Un livre dans votre «Joyeux festin»: virage éducatif ou coup de pub pour McDo?

Getty Images/Kristian Dowling

Pendant deux semaines au mois de janvier, dans les restaurants McDonald canadiens, le jouet inclus dans les menus pour enfants pouvait être remplacé par un livre, une initiative lancée en partenariat avec HarperCollins Children's Books.

Au total, quatre titres jeunesse, dont Pat le chat: je porte mes lunettes magiques et Souris, tu veux un biscuit, faisaient partie de la collection, en version abrégée.

Des millions de livres distribués

McDonald's sert 3 millions de clients par jour dans ses 1400 restaurants canadiens. La compagnie refuse cependant de divulguer le nombre de menus pour enfants qu'elle sert.

Toutefois, selon Jason Patuano, directeur des communications pour la région de l'Est chez McDonald's, des millions de livres pour enfants ont été distribués avec de « Joyeux festins » durant l'opération de janvier 2015.

Une opération similaire a été lancée en France, en partenariat avec un autre géant de l'édition, Hachette Jeunesse.

L'auteur Alexandre Jardin (cofondateur de l'association Lire et faire lire, qui fait la promotion de la lecture auprès des jeunes) et l'illustrateur Hervé Le Goff ont été invités à revisiter des classiques pour enfants qui seront désormais proposés avec les menus pour enfants au McDo.

Deux ans plus tôt, aux États-Unis, 20 millions de livres pour enfants auraient été distribués de la même façon selon les estimations de NPR (le radiodiffuseur public aux États-Unis) et le site AdvertisingAge.

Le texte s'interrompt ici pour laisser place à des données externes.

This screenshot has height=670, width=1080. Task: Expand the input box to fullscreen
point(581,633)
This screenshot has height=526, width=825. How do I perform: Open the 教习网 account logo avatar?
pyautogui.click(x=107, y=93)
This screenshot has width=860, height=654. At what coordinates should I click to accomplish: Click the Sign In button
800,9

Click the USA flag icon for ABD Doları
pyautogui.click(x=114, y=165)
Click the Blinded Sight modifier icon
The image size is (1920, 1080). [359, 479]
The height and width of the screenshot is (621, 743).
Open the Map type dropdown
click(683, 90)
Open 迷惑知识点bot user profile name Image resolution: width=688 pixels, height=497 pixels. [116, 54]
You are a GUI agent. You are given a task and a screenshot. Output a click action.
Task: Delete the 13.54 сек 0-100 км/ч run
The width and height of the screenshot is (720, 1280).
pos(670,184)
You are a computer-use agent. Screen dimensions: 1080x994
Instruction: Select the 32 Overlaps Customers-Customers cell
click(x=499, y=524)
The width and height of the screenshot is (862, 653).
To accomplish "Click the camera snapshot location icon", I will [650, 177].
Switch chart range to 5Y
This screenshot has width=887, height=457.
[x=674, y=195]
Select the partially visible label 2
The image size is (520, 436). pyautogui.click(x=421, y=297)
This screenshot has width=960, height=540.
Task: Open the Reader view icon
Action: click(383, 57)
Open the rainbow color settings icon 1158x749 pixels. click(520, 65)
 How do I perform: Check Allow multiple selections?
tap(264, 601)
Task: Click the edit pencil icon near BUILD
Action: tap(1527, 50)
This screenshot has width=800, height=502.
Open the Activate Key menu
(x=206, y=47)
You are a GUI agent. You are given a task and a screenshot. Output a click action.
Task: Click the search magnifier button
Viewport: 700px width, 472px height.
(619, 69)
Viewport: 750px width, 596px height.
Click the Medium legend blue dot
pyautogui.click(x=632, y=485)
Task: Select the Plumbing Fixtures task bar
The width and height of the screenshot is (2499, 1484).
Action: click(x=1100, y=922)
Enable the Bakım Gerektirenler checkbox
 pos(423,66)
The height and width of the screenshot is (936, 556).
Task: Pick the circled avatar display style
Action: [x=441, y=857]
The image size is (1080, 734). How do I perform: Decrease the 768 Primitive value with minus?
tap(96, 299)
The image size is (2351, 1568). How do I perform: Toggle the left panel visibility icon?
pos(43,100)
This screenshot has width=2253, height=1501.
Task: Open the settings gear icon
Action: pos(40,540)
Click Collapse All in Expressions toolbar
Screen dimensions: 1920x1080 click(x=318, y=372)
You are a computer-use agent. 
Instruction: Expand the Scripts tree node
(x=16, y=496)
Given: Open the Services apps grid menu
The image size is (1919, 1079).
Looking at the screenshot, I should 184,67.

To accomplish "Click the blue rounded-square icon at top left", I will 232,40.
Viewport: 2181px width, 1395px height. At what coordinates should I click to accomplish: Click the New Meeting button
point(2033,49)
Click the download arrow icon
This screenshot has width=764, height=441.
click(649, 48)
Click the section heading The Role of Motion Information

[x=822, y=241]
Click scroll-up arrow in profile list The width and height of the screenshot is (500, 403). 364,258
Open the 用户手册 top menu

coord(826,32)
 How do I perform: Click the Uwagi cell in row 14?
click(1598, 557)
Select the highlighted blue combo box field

C'est plus que le nombre d'exemplaires papier vendus en 2012 de la trilogie à succès Hunger games.

Virage éducatif pour McDo?

Arnaud Granata, vice-président et directeur des contenus à Infopresse, explique que la démarche s'inscrit dans la stratégie de communication plus large de McDo.

L'entreprise voit ses parts de marché diminuer et « elle a beaucoup été critiquée dans les dernières années sur l'alimentation et la malbouffe ».

Selon ce spécialiste du marketing et des communications, le fait d'axer ses messages sur la santé et l'éducation est une façon de « faire contrepoids à ces problèmes » et de projeter une image positive de l'entreprise : cela reste du marketing.